Structural Efficiency Enhancement of GFRE Composite Tubes through Nano-Aluminum-Reinforced Foam under Lateral Compression
摘要
Lightweight energy-absorbing structures with enhanced crashworthiness are of critical importance in transportation and protective engineering applications, where improved crush resistance and weight efficiency are essential for ensuring structural safety. In this context, the present study investigates the crashworthiness performance of glass fiber-reinforced epoxy (GFRE) composite tubes filled with nanoaluminum-modified polyurethane (PU) foam under quasi-static lateral conditions. GFRE tubes were fabricated using the hand layup method with strict control of geometry and mass to ensure consistent specimen characteristics. PU foam was enhanced by incorporating nanoaluminum particles at 2, 4, and 6 wt.%, and the modified foam was subsequently used to fill the GFRE tubes.
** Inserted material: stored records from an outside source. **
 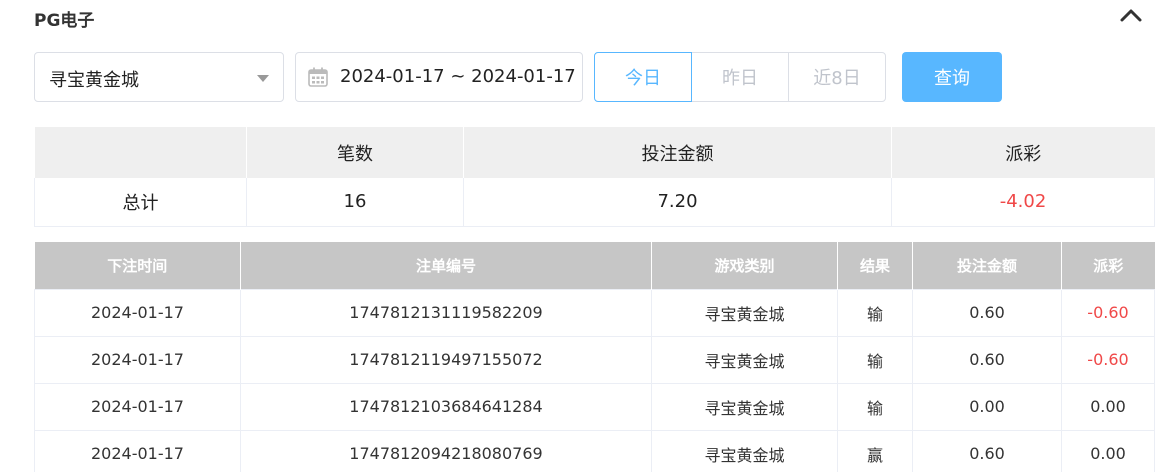 I want to click on cell-order-id: 1747812103684641284, so click(x=446, y=406).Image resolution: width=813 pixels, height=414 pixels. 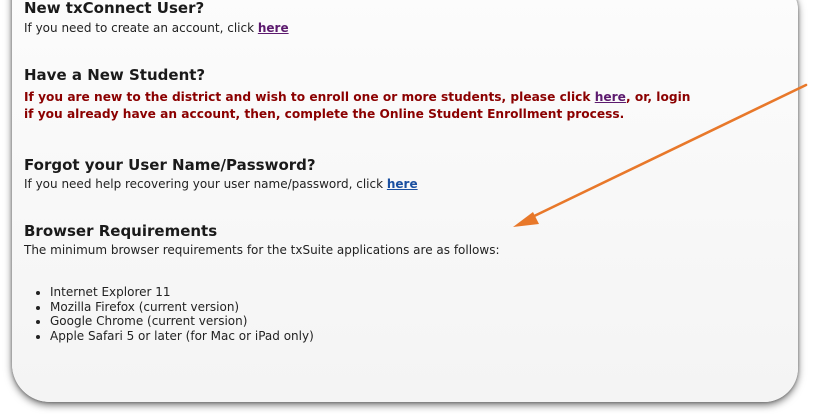 I want to click on forgot-password-heading: Forgot your User Name/Password?, so click(x=170, y=165).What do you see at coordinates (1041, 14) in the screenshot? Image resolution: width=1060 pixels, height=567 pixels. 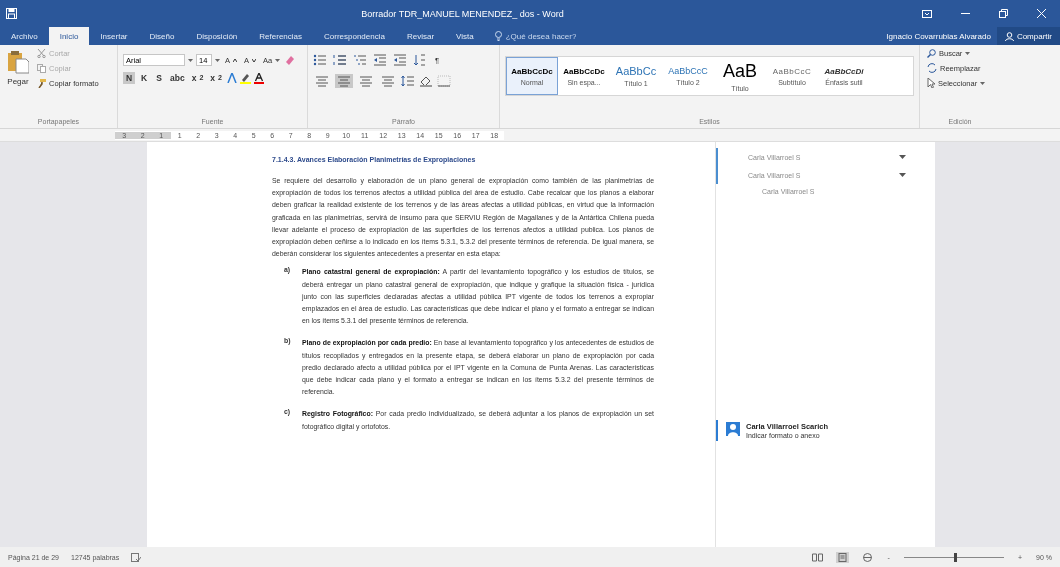 I see `close-icon` at bounding box center [1041, 14].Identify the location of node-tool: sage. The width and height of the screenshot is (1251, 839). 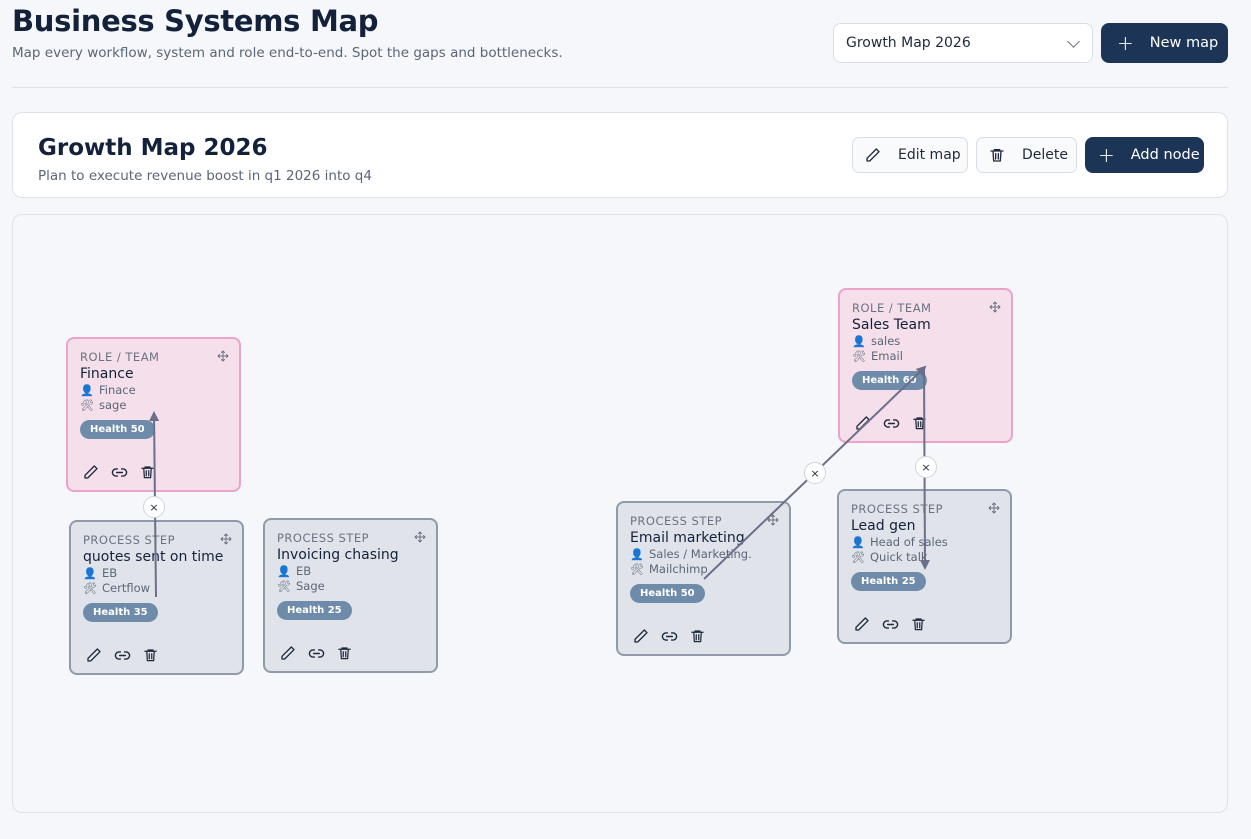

Quasi-static compression tests were conducted while continuously recording load–displacement responses and monitoring progressive failure mechanisms. Key crashworthiness metrics, including total energy absorption (U), average crushing load (Fₘ), and specific energy absorption (SEA), were evaluated to quantitatively evaluate the energy-dissipation performance of each configuration. The experimental results reveal that both foam filling and the nano-Al content significantly contribute to improving the crashworthiness performance of GFRE tubes. Between the tested designs, tubes filled with 4 wt.% nano-Al-enhanced foam (FF4%) displayed the most favorable overall performance, achieving a U of 76.54 J, a Fₘ of 0.79 kN, and a SEA of 1.56 J/g. In contrast, further growing the nano-Al content to 6 wt.% resulted in a reduction in these crashworthiness indicators, suggesting the existence of an optimal nano-Al concentration beyond which the beneficial effects diminish.